When you are drafting a content-moderation policy, you need a fast, offline way to see which sensitive categories a piece of text touches. The AI Sensitive Topic Classifier matches pasted text against six common sensitive-topic categories using local pattern matching — useful for documenting policy intent and building test corpora.
How it works
You paste text and the tool checks it against keyword and phrase patterns for six categories: political, religious, adult/sexual, self-harm, violence, and medical advice. For each category it reports whether the text matched and how many distinct signals it found, giving a rough sense of how strongly the topic is present.
All matching runs in your browser. No model is called and nothing is uploaded, so you can classify confidential or sensitive text without it leaving your device.
What the six categories cover and how they differ
Political covers electoral content, partisan commentary, governmental policy advocacy, and political parties or figures in clearly partisan contexts. This is a sensitive category because platforms must decide whether to carry political ads, amplify political content, and how to handle political misinformation differently from factual error.
Religious covers references to faith traditions, religious practices, sacred figures, and theological claims.
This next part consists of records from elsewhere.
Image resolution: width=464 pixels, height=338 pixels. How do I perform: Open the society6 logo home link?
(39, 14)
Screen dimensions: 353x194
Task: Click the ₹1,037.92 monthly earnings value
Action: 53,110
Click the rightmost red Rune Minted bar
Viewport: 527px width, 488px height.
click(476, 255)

Sensitivity here is about equal treatment — moderation that disproportionately restricts one tradition’s expression and not another’s can violate policy consistency.
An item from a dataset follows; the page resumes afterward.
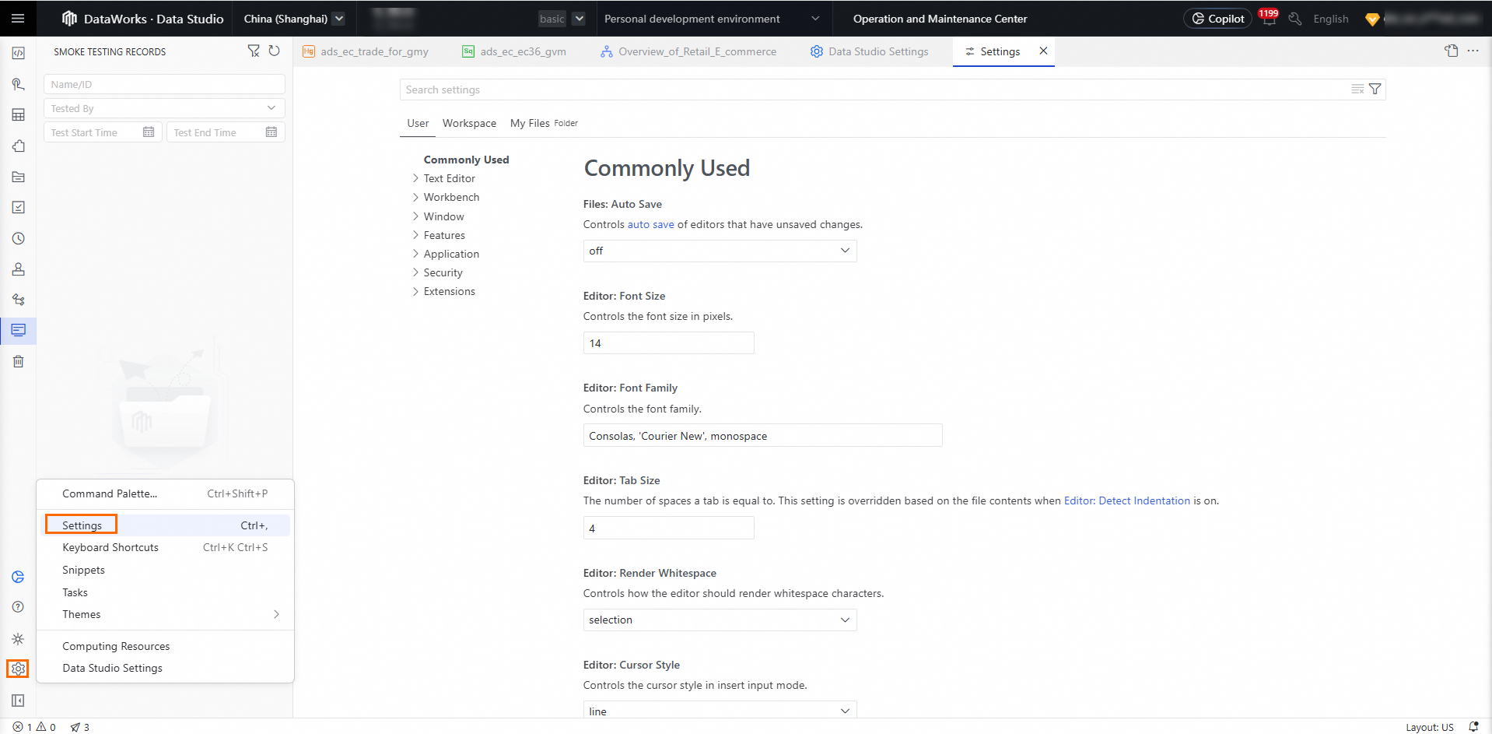Open the Render Whitespace selection dropdown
Adult/sexual covers explicit or suggestive content. The threshold varies enormously by platform and jurisdiction; the classifier flags presence, not violativeness.
Self-harm is categorically different from the others. The clinical and safety consensus is that content flagging self-harm should always be routed to human review and should surface support resources (helpline numbers, mental health signposting) regardless of whether the content is harmful. A journalist reporting on self-harm, a researcher discussing the topic, and someone in crisis may all trigger the same classifier — context is everything, and the consequence of a false negative is potentially severe.
Violence covers graphic or threatening violence — distinct from news reporting, fiction, or historical context that references violence. The pattern matcher cannot reliably make that distinction, which is why this is a prototyping tool rather than a production classifier.
Medical advice covers content that gives specific diagnostic or treatment guidance. Many platforms prohibit user-generated medical advice, but the same words appear in legitimate professional contexts. Again, the classifier identifies presence; policy determines whether the specific instance is a violation.
What it is — and is not — for
This is a documentation and prototyping aid. It helps you draft moderation rules, build a labelled test set, and demonstrate which categories a sample triggers. It is not a production moderation classifier: keyword matching misses obfuscated or context-dependent content and will over-flag benign mentions (a news article about violence is not violent content). Live moderation needs a trained model plus human review.
Tips and notes
Treat a category hit as “this text mentions the topic,” not “this text violates policy” — context decides the latter. The self-harm category is the one where false negatives matter most, so if you are building a real system, route any self-harm signal to human review and surface support resources rather than relying on automation alone. Use the results to write down your policy’s intent for each category, then validate that intent against real examples. Everything runs locally and nothing is uploaded.